● Record excerpts
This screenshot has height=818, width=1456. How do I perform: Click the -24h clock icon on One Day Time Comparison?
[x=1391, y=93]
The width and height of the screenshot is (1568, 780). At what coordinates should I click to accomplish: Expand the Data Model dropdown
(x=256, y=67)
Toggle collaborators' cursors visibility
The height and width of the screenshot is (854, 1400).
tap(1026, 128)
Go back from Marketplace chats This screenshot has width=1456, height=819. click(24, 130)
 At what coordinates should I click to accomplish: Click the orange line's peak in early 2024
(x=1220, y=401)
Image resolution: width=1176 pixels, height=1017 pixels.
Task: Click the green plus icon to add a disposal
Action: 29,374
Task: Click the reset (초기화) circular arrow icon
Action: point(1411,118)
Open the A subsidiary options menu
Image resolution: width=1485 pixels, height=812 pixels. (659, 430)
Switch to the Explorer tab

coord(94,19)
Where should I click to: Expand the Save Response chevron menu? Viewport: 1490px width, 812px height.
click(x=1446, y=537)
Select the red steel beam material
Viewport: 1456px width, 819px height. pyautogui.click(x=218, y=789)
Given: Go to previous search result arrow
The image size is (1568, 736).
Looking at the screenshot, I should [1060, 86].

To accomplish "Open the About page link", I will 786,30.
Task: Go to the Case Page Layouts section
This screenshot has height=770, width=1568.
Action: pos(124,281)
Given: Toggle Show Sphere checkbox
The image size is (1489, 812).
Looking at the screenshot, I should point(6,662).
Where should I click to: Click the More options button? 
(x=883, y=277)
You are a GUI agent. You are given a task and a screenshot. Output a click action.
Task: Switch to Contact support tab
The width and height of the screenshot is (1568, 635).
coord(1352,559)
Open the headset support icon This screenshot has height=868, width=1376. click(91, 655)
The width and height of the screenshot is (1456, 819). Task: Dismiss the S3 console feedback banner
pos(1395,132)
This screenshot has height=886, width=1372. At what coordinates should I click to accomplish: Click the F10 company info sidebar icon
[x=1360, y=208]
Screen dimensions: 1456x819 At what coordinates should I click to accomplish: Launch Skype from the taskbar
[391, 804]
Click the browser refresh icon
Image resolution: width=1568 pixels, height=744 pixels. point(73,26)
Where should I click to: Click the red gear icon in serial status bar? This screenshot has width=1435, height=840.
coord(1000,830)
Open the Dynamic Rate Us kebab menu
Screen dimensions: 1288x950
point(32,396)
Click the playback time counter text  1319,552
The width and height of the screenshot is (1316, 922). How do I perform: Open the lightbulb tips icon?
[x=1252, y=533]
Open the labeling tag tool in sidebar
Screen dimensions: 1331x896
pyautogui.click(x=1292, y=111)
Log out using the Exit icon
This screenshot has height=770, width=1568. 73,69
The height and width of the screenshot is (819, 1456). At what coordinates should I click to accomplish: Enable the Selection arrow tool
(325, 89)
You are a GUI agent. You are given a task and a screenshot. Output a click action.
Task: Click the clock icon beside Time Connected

● Your goal
The answer must be every entry, reproduced exactly.

● Your solution
This screenshot has height=818, width=1456. How do I perform: Click the -24h clock icon on One Day Time Comparison?
[x=1391, y=93]
The width and height of the screenshot is (1568, 780). At what coordinates should I click to accomplish: Expand the Data Model dropdown
(x=256, y=67)
Toggle collaborators' cursors visibility
The height and width of the screenshot is (854, 1400).
tap(1026, 128)
Go back from Marketplace chats This screenshot has width=1456, height=819. click(24, 130)
 At what coordinates should I click to accomplish: Click the orange line's peak in early 2024
(x=1220, y=401)
Image resolution: width=1176 pixels, height=1017 pixels.
Task: Click the green plus icon to add a disposal
Action: 29,374
Task: Click the reset (초기화) circular arrow icon
Action: point(1411,118)
Open the A subsidiary options menu
Image resolution: width=1485 pixels, height=812 pixels. (659, 430)
Switch to the Explorer tab

coord(94,19)
Where should I click to: Expand the Save Response chevron menu? Viewport: 1490px width, 812px height.
click(x=1446, y=537)
Select the red steel beam material
Viewport: 1456px width, 819px height. pyautogui.click(x=218, y=789)
Given: Go to previous search result arrow
The image size is (1568, 736).
Looking at the screenshot, I should [1060, 86].

To accomplish "Open the About page link", I will 786,30.
Task: Go to the Case Page Layouts section
This screenshot has height=770, width=1568.
Action: pos(124,281)
Given: Toggle Show Sphere checkbox
The image size is (1489, 812).
Looking at the screenshot, I should point(6,662).
Where should I click to: Click the More options button? 
(x=883, y=277)
You are a GUI agent. You are given a task and a screenshot. Output a click action.
Task: Switch to Contact support tab
The width and height of the screenshot is (1568, 635).
coord(1352,559)
Open the headset support icon This screenshot has height=868, width=1376. click(91, 655)
The width and height of the screenshot is (1456, 819). Task: Dismiss the S3 console feedback banner
pos(1395,132)
This screenshot has height=886, width=1372. At what coordinates should I click to accomplish: Click the F10 company info sidebar icon
[x=1360, y=208]
Screen dimensions: 1456x819 At what coordinates should I click to accomplish: Launch Skype from the taskbar
[391, 804]
Click the browser refresh icon
Image resolution: width=1568 pixels, height=744 pixels. point(73,26)
Where should I click to: Click the red gear icon in serial status bar? This screenshot has width=1435, height=840.
coord(1000,830)
Open the Dynamic Rate Us kebab menu
Screen dimensions: 1288x950
point(32,396)
Click the playback time counter text  1319,552
The width and height of the screenshot is (1316, 922). How do I perform: Open the lightbulb tips icon?
[x=1252, y=533]
Open the labeling tag tool in sidebar
Screen dimensions: 1331x896
pyautogui.click(x=1292, y=111)
Log out using the Exit icon
This screenshot has height=770, width=1568. 73,69
The height and width of the screenshot is (819, 1456). At what coordinates should I click to accomplish: Enable the Selection arrow tool
(325, 89)
You are a GUI agent. You are given a task and a screenshot. Output a click action.
Task: Click the clock icon beside Time Connected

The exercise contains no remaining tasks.